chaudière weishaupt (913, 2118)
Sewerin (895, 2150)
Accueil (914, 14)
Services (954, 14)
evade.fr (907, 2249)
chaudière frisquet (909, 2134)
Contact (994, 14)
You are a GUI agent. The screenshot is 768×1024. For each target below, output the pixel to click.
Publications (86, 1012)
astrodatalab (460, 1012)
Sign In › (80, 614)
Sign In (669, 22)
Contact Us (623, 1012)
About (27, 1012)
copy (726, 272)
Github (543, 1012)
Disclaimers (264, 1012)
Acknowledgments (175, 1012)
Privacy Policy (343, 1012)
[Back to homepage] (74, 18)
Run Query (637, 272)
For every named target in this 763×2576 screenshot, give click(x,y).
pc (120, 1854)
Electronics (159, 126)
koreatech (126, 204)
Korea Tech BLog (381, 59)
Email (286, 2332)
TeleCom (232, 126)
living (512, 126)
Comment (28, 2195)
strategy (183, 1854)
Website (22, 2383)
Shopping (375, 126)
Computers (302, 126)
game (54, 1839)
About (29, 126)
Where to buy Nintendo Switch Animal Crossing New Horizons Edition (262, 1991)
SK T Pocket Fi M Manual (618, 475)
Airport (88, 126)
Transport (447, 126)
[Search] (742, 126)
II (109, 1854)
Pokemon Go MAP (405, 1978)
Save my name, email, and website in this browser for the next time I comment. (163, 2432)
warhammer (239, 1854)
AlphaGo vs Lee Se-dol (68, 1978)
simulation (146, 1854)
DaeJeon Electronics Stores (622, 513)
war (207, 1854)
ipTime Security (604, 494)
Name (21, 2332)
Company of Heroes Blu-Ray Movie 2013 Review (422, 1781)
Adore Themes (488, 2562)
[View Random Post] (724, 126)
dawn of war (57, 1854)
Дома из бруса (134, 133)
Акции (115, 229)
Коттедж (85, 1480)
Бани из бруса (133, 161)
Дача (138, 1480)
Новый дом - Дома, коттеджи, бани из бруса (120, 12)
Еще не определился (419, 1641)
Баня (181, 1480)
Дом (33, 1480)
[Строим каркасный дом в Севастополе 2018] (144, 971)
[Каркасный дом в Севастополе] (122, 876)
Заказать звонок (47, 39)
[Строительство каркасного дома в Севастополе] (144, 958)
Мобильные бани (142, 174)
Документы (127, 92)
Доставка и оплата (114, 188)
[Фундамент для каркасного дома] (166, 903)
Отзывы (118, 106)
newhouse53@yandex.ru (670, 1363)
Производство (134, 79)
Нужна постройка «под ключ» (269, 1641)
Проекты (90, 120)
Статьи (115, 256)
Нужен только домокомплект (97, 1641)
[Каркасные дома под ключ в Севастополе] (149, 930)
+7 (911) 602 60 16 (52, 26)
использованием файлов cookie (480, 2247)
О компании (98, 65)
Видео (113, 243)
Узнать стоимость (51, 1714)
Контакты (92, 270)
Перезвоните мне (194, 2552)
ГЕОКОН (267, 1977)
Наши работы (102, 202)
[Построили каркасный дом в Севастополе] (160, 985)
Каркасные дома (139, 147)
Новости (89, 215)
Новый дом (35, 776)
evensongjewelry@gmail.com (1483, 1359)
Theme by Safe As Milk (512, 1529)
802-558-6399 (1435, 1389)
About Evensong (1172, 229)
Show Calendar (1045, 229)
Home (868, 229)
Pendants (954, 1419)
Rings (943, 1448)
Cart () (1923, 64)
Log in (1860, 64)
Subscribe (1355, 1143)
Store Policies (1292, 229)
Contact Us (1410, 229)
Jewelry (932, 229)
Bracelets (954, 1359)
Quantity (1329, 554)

• _Problem to work on_: Lines above that have "this": copy each of them.

• _Answer to the exercise_:
For every named target in this 763×2576 screenshot, give click(x,y).
Save my name, email, and website in this browser for the next time I comment. (163, 2432)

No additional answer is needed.